IOTW 11/10/20

28M p/w biliary colic however reports PMHx of “dilated heart”. Bedside ECHO was performed…

  1. What are some EKG findings associated with the suspected diagnosis?
    • In the setting of hypertrophic cardiomyopathy, EKGs may often be nonspecific or normal. However, you may see a high voltage or LVH pattern and deep narrow “needle-like” Q waves in the inferolateral leads. There may also be deep T-wave inversions in the anterolateral leads.
  2. What LV wall thickness supports the diagnosis?
    • Unexplained wall thickness >1.5 cm in any myocardial segment. A septal:posterior wall thickness ratio can be measured. An abnormal ratio is >1.3 in normotensive patients and >1.5 in hypertensive patients. The ratio in the image above comes out to (3.1 cm/1.8 cm=) ~1.7 which is abnormal and should prompt further evaluation. Asymmetric septal hypertrophy may be present. In addition, the LV outflow tract diameter can be measured in the parasternal long view just proximal to the aortic valve to assess for obstruction. The LVOT normally measures 1.6 – 2.4 cm.
  3. What features of the mitral valve are associated with this?
    • Mitral regurgitation is sometimes present. You may also assess for systolic anterior motion (SAM) of the mitral valve to help assess for obstruction. To do this you would obtain an M-Mode waveform through the anterior mitral valve leaflet in parasternal long view similar to how you would assess for EPSS. The mitral valve would exhibit anterior excursion toward the interventricular septum during systole if this was present.
  4. If this patient presents in decompensated CHF, what are some considerations in the management in regards to…
    • Administering IV fluids?
      • Volume loading is essential to increase preload and you should be sure to adequately fluid resuscitate prior to considering pressors in order to avoid worsening of the LV outflow tract obstruction. Monitor carefully for signs of fluid overload.
    • Intubation?
      • If it is absolutely necessary and cannot be avoided, you want to take all precautions to maintain preload. Push dose phenylephrine should be mixed and readily available (1 mL of 10 mg/mL phenylephrine in 100 mL NS = 100 mcg/mL; may use 1-2 mL (100-200 mcg) q2-5 min). BVM ventilations should not be aggressively performed. Avoid high airway pressures.
    • Managing tachycardia?
      • Beta blockers are the mainstay especially if angina or dyspnea present. You can titrate to a resting heart rate of 60 bpm. Use with caution if there is sinus bradycardia or conduction abnormality. Verapamil is another option. You must avoid vasodilators such as nitrates and dihydropyridine CCBs such as nifedipine. Do not give digitalis. Have a low threshold to cardiovert if needed to maintain sinus rhythm, for example if there is atrial fibrillation.

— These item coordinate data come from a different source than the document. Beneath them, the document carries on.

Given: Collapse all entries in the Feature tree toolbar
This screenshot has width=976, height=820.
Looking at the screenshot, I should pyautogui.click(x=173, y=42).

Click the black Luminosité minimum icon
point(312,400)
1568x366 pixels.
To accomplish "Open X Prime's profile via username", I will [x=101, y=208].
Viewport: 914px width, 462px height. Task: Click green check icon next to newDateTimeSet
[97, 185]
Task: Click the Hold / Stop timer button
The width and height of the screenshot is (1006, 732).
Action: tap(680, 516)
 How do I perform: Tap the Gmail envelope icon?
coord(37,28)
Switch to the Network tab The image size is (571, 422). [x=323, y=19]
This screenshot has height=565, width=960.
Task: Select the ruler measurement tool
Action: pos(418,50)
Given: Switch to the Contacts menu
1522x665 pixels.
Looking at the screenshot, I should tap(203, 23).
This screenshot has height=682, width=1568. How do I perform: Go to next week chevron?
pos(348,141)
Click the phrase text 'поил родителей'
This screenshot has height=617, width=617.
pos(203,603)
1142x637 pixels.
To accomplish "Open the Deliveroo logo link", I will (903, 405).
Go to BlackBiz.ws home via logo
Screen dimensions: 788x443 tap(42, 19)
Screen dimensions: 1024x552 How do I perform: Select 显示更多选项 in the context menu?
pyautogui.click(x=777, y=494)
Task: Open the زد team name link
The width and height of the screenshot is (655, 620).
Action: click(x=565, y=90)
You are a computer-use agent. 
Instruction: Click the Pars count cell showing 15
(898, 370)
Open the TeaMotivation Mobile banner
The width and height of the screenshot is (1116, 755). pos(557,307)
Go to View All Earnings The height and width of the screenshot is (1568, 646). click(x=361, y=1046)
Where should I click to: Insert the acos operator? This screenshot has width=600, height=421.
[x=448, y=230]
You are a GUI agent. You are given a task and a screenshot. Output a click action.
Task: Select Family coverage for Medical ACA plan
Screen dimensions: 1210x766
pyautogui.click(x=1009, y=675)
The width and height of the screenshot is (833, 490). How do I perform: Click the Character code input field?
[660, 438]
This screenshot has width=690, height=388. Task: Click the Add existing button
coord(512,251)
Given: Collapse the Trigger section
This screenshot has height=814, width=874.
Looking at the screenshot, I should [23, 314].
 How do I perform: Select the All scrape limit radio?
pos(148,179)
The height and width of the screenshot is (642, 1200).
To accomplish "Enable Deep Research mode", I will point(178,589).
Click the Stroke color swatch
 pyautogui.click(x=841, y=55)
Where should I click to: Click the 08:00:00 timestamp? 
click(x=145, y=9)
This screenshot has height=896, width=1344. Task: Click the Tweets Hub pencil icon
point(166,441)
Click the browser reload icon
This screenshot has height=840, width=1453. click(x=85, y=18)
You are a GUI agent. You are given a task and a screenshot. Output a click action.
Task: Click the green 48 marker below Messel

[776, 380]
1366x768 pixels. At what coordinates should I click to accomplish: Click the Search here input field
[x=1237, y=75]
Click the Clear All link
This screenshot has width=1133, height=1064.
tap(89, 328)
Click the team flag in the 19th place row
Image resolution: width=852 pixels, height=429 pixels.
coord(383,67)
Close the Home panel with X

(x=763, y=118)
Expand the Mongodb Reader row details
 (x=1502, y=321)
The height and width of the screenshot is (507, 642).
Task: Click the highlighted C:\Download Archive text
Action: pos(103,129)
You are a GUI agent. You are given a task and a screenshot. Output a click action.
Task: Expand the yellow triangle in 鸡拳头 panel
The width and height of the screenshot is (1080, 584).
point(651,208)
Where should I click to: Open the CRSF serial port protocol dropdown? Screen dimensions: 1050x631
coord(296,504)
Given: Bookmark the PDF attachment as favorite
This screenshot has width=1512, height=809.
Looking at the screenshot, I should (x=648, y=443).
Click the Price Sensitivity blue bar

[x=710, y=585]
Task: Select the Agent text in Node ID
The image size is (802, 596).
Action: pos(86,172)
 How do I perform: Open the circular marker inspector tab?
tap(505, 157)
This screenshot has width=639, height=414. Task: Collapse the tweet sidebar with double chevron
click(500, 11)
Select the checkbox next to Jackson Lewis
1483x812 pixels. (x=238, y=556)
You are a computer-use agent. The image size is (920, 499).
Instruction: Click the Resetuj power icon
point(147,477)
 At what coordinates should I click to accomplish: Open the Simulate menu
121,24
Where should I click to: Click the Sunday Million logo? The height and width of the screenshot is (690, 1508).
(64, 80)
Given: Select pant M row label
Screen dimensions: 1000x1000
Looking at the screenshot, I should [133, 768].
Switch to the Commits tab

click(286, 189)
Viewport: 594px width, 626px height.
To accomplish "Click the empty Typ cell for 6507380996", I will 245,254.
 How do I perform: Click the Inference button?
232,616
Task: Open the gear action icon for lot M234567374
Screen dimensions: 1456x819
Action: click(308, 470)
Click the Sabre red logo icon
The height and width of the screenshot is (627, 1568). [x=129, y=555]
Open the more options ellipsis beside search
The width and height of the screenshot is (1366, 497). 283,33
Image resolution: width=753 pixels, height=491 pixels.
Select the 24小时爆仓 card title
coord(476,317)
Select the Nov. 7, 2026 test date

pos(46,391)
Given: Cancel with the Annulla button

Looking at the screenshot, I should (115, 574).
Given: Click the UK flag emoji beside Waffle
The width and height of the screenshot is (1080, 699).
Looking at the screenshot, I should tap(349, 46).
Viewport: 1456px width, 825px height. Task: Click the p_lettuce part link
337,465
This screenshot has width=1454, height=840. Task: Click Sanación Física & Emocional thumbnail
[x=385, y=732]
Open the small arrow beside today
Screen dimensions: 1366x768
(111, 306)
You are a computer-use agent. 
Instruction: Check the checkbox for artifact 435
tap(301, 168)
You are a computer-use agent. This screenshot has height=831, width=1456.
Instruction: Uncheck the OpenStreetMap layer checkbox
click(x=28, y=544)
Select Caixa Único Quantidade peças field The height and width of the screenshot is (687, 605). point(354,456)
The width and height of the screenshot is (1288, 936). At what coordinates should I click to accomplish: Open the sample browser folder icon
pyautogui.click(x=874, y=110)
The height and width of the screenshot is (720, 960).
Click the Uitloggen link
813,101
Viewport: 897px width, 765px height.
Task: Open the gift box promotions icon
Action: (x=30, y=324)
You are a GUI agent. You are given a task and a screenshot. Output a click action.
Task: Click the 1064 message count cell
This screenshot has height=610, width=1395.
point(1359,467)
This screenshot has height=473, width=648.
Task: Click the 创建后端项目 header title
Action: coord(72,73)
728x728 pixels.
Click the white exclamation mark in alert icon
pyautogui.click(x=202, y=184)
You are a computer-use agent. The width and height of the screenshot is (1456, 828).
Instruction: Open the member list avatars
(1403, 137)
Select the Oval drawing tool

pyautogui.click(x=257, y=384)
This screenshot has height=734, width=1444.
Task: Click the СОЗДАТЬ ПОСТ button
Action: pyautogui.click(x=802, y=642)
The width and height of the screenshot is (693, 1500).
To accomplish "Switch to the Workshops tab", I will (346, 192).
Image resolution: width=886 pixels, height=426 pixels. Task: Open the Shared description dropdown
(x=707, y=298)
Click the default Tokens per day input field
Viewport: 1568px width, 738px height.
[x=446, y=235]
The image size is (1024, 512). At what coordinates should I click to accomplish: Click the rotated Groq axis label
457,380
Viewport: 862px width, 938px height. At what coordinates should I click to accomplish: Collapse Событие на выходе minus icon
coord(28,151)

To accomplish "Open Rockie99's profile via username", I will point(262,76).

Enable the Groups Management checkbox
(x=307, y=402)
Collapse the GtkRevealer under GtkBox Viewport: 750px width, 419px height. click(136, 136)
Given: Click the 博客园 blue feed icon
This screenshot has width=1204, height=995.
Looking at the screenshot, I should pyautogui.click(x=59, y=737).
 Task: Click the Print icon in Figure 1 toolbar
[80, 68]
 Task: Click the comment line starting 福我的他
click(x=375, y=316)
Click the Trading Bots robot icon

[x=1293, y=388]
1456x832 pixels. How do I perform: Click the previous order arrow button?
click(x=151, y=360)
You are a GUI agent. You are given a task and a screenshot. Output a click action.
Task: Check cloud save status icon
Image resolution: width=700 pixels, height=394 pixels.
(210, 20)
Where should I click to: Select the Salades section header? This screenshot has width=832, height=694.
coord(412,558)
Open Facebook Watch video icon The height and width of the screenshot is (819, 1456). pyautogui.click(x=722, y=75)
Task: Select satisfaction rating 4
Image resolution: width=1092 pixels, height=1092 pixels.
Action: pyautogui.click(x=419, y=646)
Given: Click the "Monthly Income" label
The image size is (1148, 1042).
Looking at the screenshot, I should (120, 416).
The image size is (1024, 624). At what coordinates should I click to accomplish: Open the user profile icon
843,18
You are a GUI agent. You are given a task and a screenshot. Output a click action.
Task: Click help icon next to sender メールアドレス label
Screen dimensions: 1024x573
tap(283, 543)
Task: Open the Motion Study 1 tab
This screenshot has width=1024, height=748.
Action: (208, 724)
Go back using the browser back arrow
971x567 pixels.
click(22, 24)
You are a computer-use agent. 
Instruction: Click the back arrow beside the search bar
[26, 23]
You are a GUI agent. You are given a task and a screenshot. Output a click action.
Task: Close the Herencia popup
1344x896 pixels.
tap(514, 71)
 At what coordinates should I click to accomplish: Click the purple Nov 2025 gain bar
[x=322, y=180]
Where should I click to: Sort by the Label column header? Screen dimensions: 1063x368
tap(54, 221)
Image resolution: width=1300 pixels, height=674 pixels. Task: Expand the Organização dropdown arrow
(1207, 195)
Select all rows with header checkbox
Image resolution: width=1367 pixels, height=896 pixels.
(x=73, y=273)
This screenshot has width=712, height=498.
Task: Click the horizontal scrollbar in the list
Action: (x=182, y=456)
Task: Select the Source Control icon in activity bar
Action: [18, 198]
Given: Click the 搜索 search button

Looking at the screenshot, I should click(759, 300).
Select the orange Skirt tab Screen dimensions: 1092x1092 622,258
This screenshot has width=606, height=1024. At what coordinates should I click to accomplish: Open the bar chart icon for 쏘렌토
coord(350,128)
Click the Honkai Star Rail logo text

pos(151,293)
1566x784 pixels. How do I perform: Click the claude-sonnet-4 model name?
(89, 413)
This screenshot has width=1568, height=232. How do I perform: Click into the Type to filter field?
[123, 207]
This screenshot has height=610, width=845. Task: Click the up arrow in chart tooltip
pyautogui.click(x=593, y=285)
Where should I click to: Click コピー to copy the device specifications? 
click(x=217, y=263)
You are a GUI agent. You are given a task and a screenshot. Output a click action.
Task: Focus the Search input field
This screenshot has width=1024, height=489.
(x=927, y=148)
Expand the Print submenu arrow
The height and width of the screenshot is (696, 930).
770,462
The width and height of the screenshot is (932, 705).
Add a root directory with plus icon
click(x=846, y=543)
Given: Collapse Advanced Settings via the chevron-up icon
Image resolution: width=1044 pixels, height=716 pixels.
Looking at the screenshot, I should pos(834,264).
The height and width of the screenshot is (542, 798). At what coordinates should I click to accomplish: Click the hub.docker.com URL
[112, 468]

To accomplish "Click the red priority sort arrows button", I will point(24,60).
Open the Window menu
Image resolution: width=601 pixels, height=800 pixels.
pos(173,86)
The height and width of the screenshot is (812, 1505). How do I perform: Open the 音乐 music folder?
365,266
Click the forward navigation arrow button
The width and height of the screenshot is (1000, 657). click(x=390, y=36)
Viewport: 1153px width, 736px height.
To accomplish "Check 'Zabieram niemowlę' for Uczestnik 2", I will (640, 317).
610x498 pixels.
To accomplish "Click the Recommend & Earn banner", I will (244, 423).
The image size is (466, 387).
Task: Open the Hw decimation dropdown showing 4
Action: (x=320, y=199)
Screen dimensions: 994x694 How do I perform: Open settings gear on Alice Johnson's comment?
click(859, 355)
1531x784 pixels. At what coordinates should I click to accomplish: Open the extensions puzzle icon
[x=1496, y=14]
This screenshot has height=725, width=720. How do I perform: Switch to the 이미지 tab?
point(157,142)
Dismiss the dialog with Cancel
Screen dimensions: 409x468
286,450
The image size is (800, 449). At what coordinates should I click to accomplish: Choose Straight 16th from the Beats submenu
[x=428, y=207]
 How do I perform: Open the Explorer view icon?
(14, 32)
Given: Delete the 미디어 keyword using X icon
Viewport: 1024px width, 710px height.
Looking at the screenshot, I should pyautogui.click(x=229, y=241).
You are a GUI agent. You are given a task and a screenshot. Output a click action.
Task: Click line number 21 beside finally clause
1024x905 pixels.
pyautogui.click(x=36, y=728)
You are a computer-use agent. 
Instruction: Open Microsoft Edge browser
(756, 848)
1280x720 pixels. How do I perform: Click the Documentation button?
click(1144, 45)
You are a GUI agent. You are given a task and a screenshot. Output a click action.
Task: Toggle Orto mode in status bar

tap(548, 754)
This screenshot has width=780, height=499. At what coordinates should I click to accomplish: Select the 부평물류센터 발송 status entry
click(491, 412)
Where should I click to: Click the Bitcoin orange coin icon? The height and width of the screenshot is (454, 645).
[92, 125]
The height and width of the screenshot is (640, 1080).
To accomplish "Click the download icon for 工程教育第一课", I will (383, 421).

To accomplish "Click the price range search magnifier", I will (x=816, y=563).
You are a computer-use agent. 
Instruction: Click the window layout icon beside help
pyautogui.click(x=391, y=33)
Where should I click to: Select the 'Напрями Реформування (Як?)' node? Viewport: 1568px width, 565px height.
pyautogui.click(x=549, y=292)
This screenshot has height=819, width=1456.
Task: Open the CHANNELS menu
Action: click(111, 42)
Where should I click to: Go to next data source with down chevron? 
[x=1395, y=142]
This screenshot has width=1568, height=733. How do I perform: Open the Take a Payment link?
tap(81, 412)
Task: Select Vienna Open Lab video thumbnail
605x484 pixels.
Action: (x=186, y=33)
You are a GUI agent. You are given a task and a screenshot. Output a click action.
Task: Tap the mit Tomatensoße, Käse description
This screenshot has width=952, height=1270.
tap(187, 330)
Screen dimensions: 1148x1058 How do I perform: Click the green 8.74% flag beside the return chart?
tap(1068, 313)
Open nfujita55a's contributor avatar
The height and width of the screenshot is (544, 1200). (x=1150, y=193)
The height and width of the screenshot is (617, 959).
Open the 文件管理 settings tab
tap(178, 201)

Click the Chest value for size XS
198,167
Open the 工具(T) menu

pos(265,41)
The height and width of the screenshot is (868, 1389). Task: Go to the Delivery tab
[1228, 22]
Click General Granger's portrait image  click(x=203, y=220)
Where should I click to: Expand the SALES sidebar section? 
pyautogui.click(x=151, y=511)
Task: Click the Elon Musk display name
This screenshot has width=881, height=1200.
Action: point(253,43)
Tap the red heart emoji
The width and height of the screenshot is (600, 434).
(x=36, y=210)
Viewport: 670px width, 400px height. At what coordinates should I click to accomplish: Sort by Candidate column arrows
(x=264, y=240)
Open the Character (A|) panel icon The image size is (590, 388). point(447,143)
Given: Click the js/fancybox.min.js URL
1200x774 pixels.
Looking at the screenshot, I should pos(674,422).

    • Choice of vasopressors?
      • If hypotensive and decision is made to initiate pressors, goal is to increase afterload. Phenylephrine is probably the best pressor to start with and consider vasopressin if it is maxed and a second pressor is needed. To increase efficacy of your pressors, attempt to fix any acidosis if present. AVOID positive intotropes such as dobutamine, norepinephrine, epinephrine, and dopamine.
  5. What is the definitive treatment of this condition?
    • While an ICD +/- AV sequential pacing may be used to treat ventricular dysrhythmias, the definitive treatment of LV outflow tract obstruction is myomectomy or resection of outflow tract.
  6. If the patient cannot be admitted, what discharge instructions should be provided?
    • Important to avoid exertion. May be started on beta-blocker from ED while pending cardiology appointment and follow-up comprehensive echo.